*Exercise objective*. From the data below, return each line in which the string "target" is found.
*** Data for analysis ***
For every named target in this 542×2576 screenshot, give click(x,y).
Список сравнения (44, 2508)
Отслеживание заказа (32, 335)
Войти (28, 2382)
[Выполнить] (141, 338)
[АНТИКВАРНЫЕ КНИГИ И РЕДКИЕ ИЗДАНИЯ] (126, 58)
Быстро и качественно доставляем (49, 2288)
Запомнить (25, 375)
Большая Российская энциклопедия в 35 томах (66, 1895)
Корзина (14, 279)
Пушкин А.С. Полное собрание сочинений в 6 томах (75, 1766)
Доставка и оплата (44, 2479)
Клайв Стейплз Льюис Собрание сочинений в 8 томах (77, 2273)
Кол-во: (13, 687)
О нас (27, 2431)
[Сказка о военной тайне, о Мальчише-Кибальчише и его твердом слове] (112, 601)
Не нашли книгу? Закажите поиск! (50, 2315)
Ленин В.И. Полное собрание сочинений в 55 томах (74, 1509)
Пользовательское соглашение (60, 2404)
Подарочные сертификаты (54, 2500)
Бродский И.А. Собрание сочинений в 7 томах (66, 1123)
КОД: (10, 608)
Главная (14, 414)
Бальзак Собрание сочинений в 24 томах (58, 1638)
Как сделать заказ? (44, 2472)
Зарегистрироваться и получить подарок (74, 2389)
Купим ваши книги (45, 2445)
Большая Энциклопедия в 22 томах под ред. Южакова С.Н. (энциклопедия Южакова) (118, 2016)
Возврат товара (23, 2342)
*** End of Data for analysis ***
*** Data for analysis ***
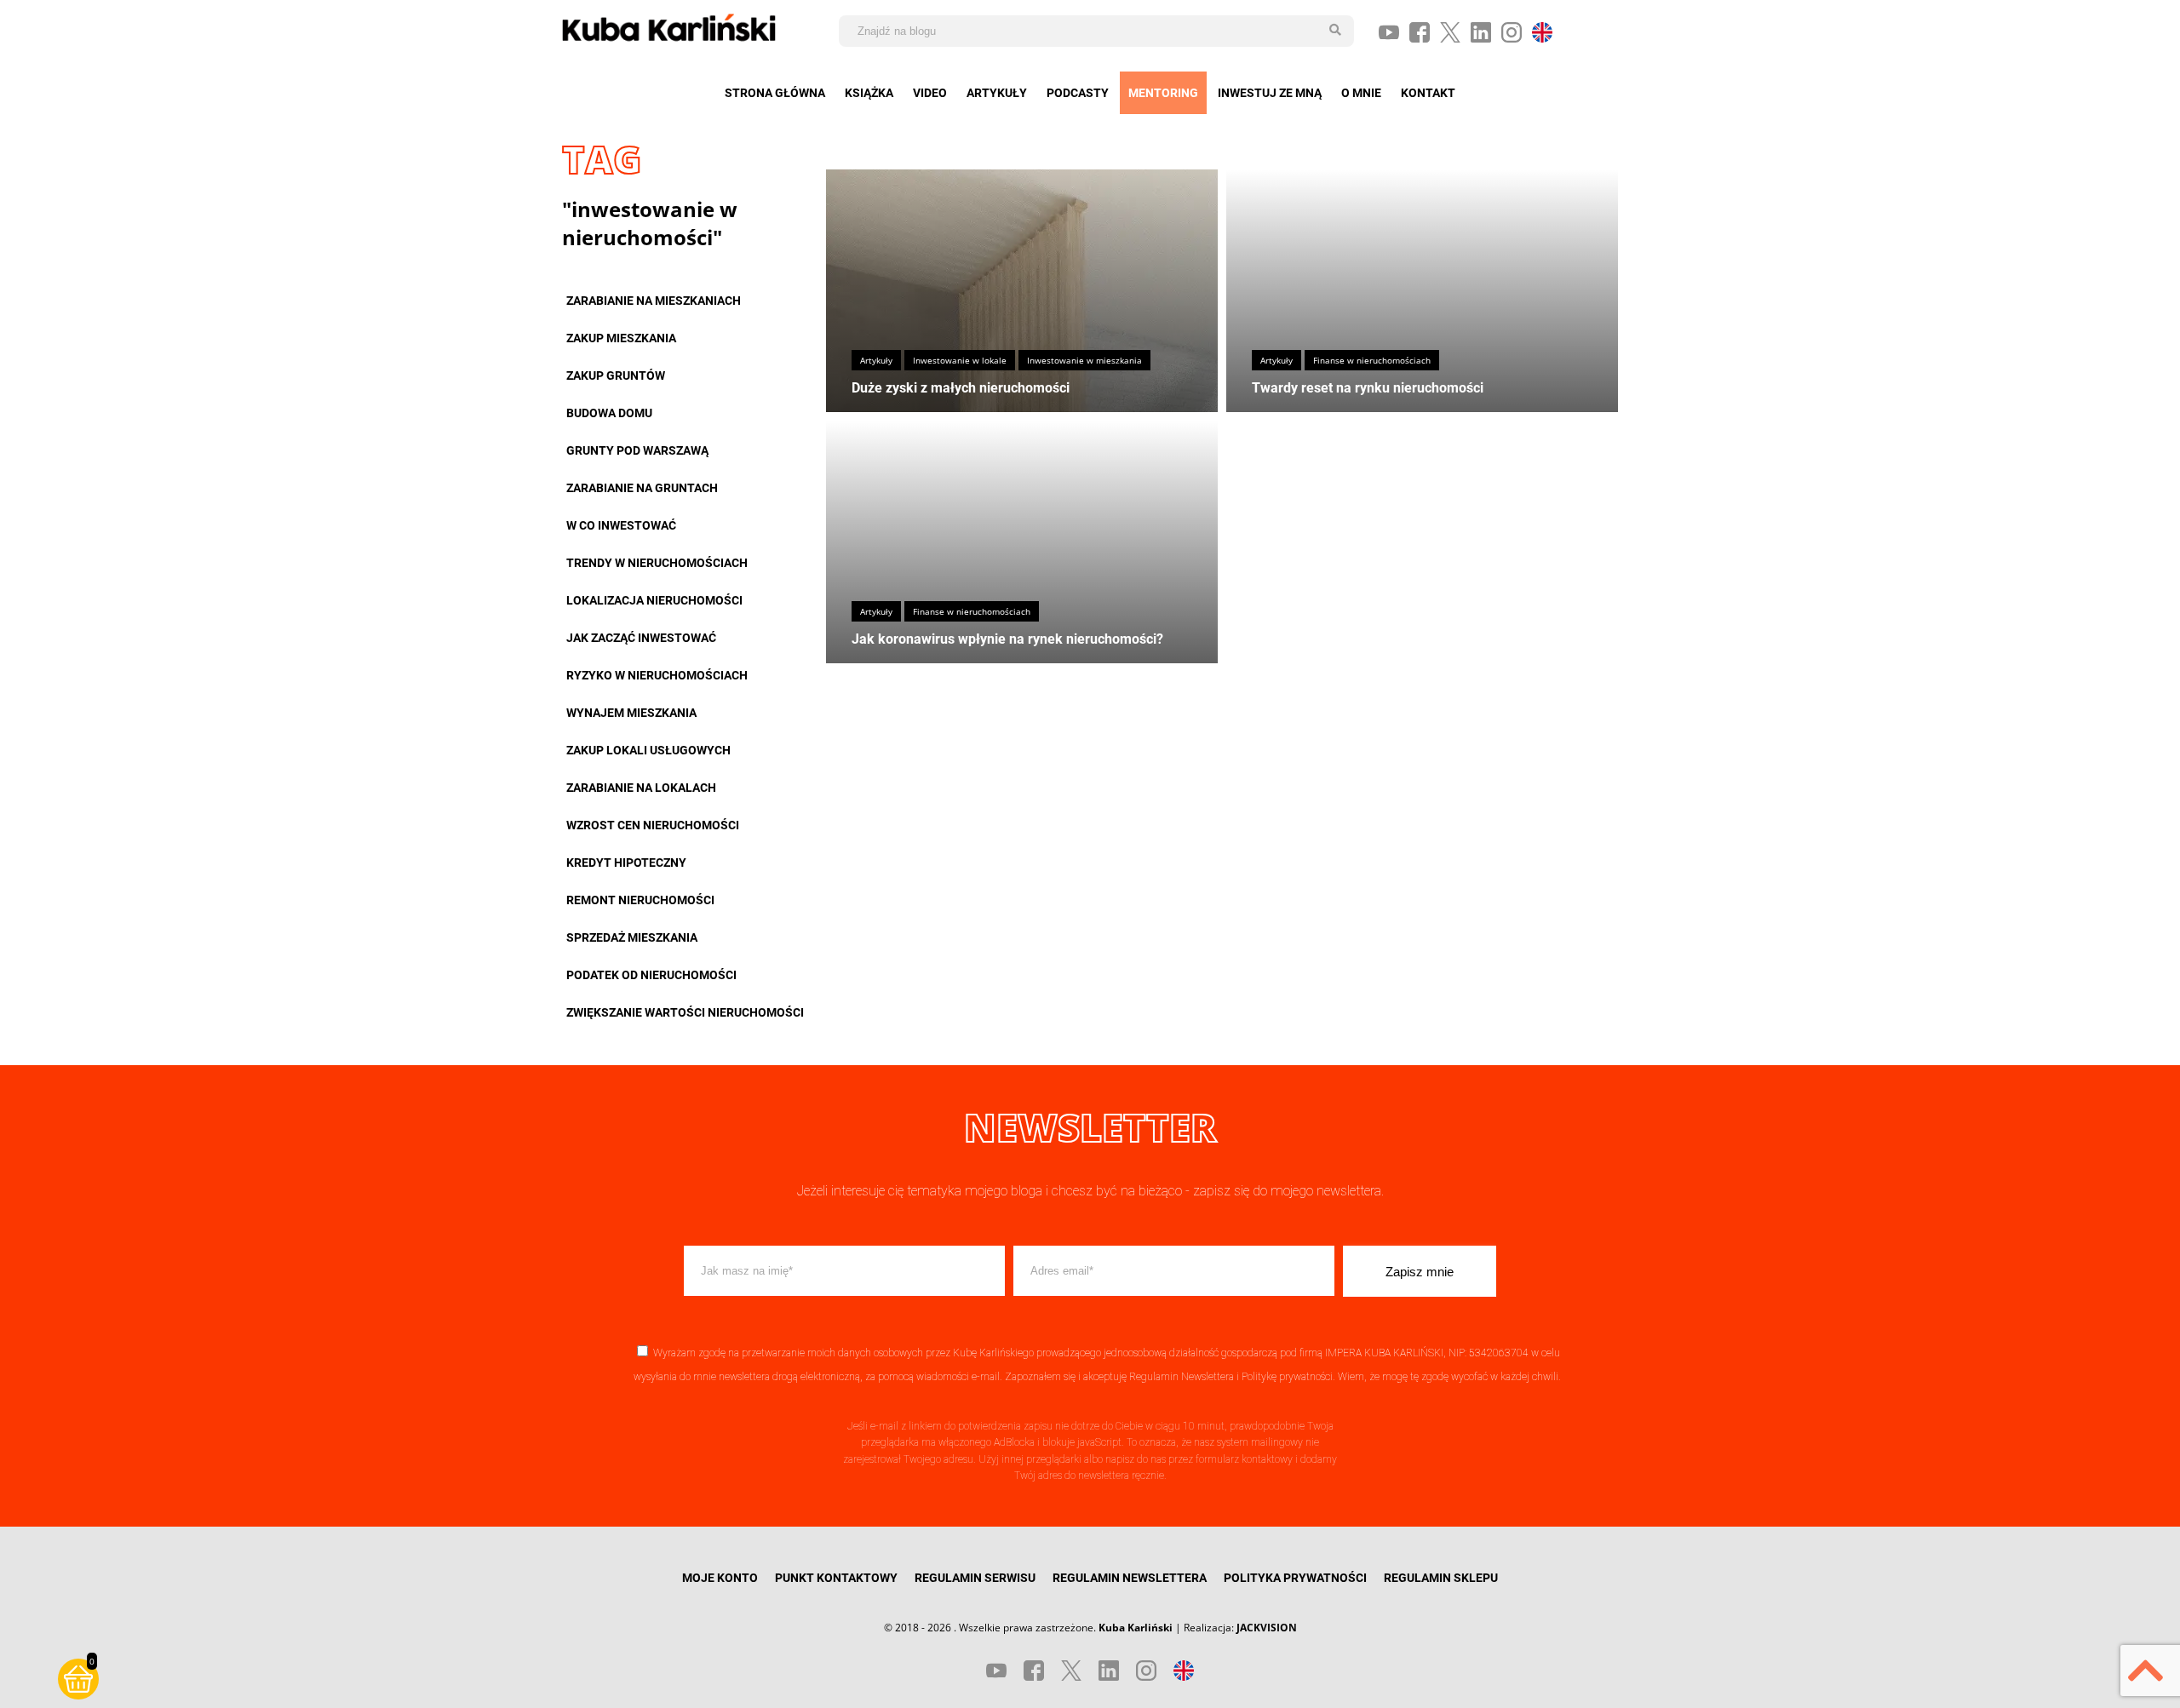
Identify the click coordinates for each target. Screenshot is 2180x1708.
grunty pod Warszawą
*** End of Data for analysis ***
*Written solution*.
For every named target in this 542×2576 screenshot, give click(x,y).
Identify the click coordinates for each target. Screenshot is 2180x1708.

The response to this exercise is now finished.